In a report issued Thursday, the New York-based human rights organization said Israel violated international humanitarian law, or the laws of war, during Operation Pillar of Defense, under which journalists and media workers are civilians and therefore immune from attack unless they are directly participating in hostilities.

Two Palestinian cameramen working for al-Aksa TV, the media arm of the terrorist group Hamas, were killed by an Israeli pinpoint attack on their car on Nov. 20. The Israeli media said they were Hamas operatives.

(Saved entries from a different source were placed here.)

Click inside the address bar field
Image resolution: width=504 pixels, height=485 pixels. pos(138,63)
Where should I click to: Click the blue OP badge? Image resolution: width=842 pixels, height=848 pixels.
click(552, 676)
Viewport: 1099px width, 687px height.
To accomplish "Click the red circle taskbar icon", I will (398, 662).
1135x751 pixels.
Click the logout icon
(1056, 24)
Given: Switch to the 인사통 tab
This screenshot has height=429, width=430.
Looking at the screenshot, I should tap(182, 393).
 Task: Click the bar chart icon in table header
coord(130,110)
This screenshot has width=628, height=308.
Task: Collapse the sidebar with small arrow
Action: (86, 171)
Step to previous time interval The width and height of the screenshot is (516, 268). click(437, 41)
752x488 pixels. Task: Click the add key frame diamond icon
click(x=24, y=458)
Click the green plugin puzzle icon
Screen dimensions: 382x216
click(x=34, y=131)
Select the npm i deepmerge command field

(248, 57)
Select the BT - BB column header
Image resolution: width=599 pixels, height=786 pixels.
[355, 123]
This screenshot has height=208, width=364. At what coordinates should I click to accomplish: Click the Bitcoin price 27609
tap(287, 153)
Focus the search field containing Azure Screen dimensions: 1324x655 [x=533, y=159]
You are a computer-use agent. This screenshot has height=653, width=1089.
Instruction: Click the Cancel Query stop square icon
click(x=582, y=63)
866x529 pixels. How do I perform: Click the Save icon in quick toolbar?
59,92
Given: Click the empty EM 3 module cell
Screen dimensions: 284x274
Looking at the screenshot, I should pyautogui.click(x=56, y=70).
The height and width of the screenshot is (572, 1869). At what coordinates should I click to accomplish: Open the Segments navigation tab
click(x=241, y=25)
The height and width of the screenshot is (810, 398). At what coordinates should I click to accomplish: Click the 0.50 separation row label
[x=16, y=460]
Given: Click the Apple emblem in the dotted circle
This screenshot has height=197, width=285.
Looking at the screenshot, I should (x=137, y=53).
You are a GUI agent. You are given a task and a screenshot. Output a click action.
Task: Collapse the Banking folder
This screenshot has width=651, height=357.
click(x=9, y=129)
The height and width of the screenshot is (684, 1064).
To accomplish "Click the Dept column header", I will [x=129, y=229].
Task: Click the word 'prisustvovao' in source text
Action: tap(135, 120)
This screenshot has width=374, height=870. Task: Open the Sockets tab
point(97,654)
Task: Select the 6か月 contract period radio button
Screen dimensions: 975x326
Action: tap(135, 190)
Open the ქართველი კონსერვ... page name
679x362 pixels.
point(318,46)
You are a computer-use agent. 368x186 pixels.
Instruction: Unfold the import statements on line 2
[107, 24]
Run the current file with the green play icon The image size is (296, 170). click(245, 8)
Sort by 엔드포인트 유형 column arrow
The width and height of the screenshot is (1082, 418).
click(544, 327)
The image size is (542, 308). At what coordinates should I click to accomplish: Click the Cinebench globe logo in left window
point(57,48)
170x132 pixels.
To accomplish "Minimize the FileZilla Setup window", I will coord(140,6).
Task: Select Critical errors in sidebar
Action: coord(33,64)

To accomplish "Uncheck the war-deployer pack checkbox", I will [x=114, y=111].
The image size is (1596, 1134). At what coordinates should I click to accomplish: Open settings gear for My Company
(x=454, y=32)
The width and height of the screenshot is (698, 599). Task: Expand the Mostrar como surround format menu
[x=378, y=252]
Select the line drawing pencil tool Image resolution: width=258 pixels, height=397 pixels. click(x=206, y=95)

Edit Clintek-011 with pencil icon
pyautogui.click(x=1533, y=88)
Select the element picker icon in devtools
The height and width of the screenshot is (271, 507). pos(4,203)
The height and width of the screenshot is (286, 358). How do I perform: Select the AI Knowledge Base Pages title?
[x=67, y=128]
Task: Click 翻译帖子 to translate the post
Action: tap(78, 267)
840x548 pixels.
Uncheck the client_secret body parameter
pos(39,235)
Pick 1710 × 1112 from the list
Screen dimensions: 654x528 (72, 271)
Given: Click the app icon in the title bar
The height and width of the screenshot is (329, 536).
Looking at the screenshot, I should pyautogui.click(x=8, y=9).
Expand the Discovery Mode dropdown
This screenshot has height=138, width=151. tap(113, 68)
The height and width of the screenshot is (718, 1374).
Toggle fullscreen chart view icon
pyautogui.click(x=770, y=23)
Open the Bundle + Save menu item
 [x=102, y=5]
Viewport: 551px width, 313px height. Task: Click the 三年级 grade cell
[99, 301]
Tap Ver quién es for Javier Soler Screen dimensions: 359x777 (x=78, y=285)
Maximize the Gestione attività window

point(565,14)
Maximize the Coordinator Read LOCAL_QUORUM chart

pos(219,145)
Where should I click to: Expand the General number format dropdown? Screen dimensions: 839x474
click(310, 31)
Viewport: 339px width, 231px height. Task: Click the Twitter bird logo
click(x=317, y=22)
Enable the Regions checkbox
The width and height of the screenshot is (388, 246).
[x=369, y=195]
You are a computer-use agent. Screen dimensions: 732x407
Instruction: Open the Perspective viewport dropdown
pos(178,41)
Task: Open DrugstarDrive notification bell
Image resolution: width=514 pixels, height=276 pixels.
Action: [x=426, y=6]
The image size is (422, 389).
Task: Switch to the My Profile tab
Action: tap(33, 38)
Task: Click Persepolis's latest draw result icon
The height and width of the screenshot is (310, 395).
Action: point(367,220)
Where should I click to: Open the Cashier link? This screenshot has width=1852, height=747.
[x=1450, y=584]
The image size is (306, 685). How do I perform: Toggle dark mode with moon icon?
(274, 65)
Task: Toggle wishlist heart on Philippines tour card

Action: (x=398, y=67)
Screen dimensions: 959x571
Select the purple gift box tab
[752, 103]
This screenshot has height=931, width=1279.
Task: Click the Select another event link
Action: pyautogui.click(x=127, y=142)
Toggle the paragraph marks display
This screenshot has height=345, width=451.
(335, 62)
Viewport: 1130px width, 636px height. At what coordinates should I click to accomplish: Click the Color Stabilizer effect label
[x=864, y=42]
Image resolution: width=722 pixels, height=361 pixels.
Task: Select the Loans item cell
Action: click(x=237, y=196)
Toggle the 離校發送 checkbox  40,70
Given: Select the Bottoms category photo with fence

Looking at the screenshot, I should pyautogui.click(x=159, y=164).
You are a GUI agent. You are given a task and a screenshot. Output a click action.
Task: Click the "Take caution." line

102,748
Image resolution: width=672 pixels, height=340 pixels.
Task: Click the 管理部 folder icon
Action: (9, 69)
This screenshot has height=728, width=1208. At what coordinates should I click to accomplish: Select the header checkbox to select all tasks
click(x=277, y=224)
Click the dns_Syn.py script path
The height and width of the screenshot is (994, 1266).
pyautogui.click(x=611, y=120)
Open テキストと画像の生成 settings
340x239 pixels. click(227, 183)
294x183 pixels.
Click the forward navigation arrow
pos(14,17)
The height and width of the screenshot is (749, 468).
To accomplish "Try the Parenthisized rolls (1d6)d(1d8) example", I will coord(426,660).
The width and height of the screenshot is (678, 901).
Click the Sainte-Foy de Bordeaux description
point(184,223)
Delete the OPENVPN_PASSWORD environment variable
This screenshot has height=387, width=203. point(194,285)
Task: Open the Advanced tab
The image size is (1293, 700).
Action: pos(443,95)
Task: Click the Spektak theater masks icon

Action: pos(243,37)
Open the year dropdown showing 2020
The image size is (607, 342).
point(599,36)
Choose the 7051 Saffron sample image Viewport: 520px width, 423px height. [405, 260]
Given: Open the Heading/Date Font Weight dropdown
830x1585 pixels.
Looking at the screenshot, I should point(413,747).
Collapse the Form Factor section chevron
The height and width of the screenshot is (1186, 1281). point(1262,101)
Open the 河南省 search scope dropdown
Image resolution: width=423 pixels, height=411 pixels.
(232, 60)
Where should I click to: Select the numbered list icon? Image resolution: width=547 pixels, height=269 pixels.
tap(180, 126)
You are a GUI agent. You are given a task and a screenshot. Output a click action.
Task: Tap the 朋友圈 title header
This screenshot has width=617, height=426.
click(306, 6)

In addition, Israel’s Air Force bombed two office tower housing the offices of several international and local news services, including, Sky News, Press TV, Kuwait TV, Rusiya Al-Yaum and ITN. The Israeli military said it was targeting Hamas communications systems on the roof of the building, and charged Hamas with using journalists as human shields.

“Just because Israel says a journalist was a fighter or a TV station was a command center does not make it so,” Sarah Leah Whitson, Middle East director at Human Rights Watch, said in a statement on the organization’s website. “Journalists who praise Hamas and TV stations that applaud attacks on Israel may be propagandists, but that does not make them legitimate targets under the laws of war.”

According to Human Rights Watch, under international law, television and radio stations are considered civilian objects protected from attack unless they are used to make an “effective contribution to military action” and their destruction in the specific circumstances offers “a definite military advantage.”